A collection of Futuregrowth thought leadership pieces, media articles and interviews.

Community Property Fund outperforms listed property

22 Feb 2016



SA’s Listed property sector returned -2.42 percent for the 12 month period ending January, whereas Futuregrowth Asset Management's Community Property Fund returned 17.91 percent for the same 12 month period.


"December was turmoil for the markets in general and listed property and bonds in particular" says Smital Rambhai, product manager of Futuregrowth's Community Property Fund. "Being unlisted, our fund was not exposed to the same level of volatility”.

"There isn't much that can be done about macroeconomic trends and political influences, but by doing the fundamental tasks of managing a property portfolio well, we were able to achieve better-than-average returns for investors”.

Rambhai says there were a number of key drivers behind the improved total returns: "We significantly reduced vacancies across our shopping centres, put longer-term leases in place, and attracted better quality tenants. We also improved operational efficiencies and optimised cash usage in the fund.

"We've come a long way in the last 20 years. In 1996, when the fund was launched, the banking sector was not interested in financing township shopping centres and they were a no-go zone for developers. Things have changed since then, and the fund continues to reap the benefits for its retirement fund investors by being among the first to invest in the township sector."

He says it's clear that this year is going to be tough, and possibilities of a recession loom yet again.

"Interest rate increases and the threat of a sovereign credit downgrade add to the somber mood. The properties in this fund might see some of this decline in economic activity, but because they cater for the essential needs of the communities they serve, we believe they are likely to be less affected overall.
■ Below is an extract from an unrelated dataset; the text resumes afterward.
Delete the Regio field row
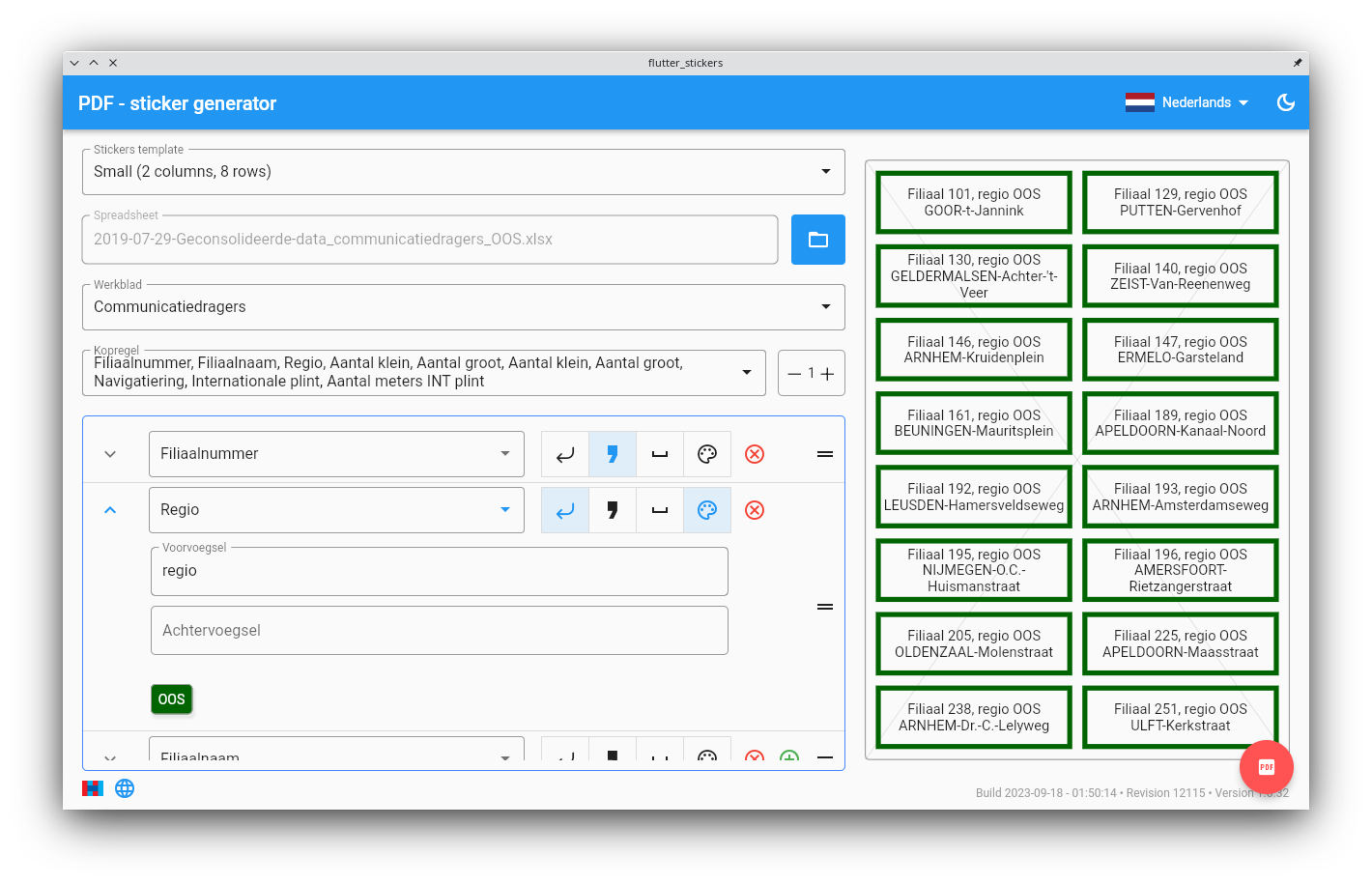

"People will always need to buy food, clothing and household items and have access to key services. Our shopping centres cater for these basic needs, and because they are conveniently located close to transport nodes, consumers are likely to continue spending their time and money here.

"Demand for rental space in our centres is strong, and we are planning to expand some of our centres due to this strong demand from tenants." Community Property Fund outperforms listed property in South Africa December was turmoil for the markets in general.